I have this sample dataset
province region_vn region_en sub_region_vn sub_region_en province_latin
<chr> <chr> <chr> <chr> <chr> <chr>
1 Điện Biên Bắc Bộ Northern Tây Bắc Bộ Northwest Dien Bien
2 Lạng Sơn Bắc Bộ Northern Tây Bắc Bộ Northeast Lang Son
How do I join the two sub_region_en
of Northwest
and Northeast
and rename it to Northern midlands and mountain areas
?
The outcome would be
province region_vn region_en sub_region_vn sub_region_en province_latin
<chr> <chr> <chr> <chr> <chr> <chr>
1 Điện Biên Bắc Bộ Northern Tây Bắc Bộ Northern midlands and mountain areas Dien Bien
2 Lạng Sơn Bắc Bộ Northern Tây Bắc Bộ Northern midlands and mountain areas Lang Son
I would appreciate any help.
CodePudding user response:
For example, if your dataset is called "df"
You can simply do the following:
for(i in 1:dim(df)[1]){
if(df$sub_region_en[i] %in% c("Northwest", "Northeast")){
df$sub_region_en[i] <- "Northern midlands and mountain areas"
}
}
CodePudding user response:
Another option is to use regular expressions to identify the pattern, and then use gsub()
function to substitute the pattern.

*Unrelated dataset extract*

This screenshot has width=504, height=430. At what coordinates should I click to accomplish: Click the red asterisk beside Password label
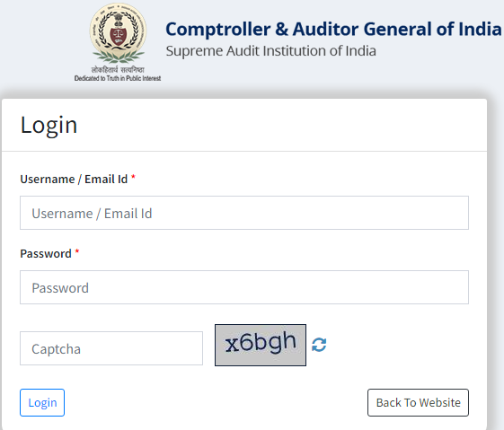pyautogui.click(x=77, y=251)
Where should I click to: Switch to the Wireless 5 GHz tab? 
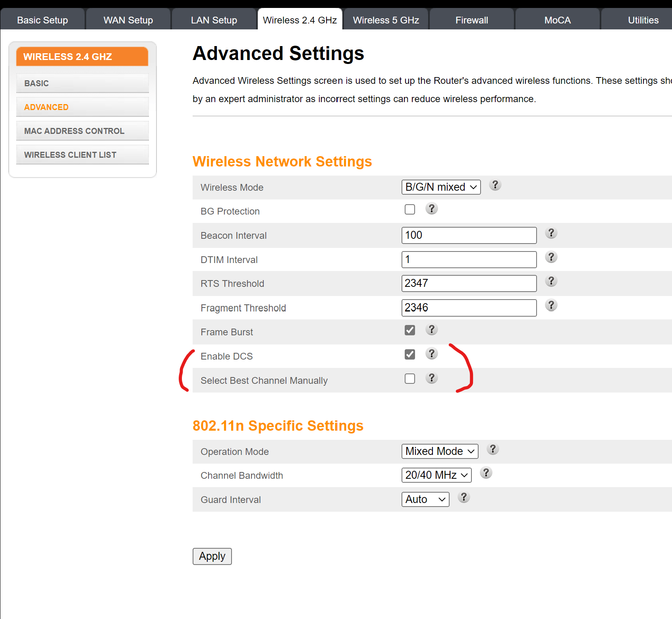(386, 20)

Here is the step:
# A simplified version of your data
yourdf <- structure(list(region_en = c("Northern", "Northern"), sub_region_en = c("Northwest",
"Northeast")), class = "data.frame", row.names = c(NA, -2L))
yourdf
# region_en sub_region_en
#1 Northern Northwest
#2 Northern Northeast
# Substitute the data
yourdf$sub_region_en <- gsub("Northwest|Northeast",
"Northern midlands and mountain areas",
yourdf$sub_region_en)
# The result
yourdf
# region_en sub_region_en
#1 Northern Northern midlands and mountain areas
#2 Northern Northern midlands and mountain areas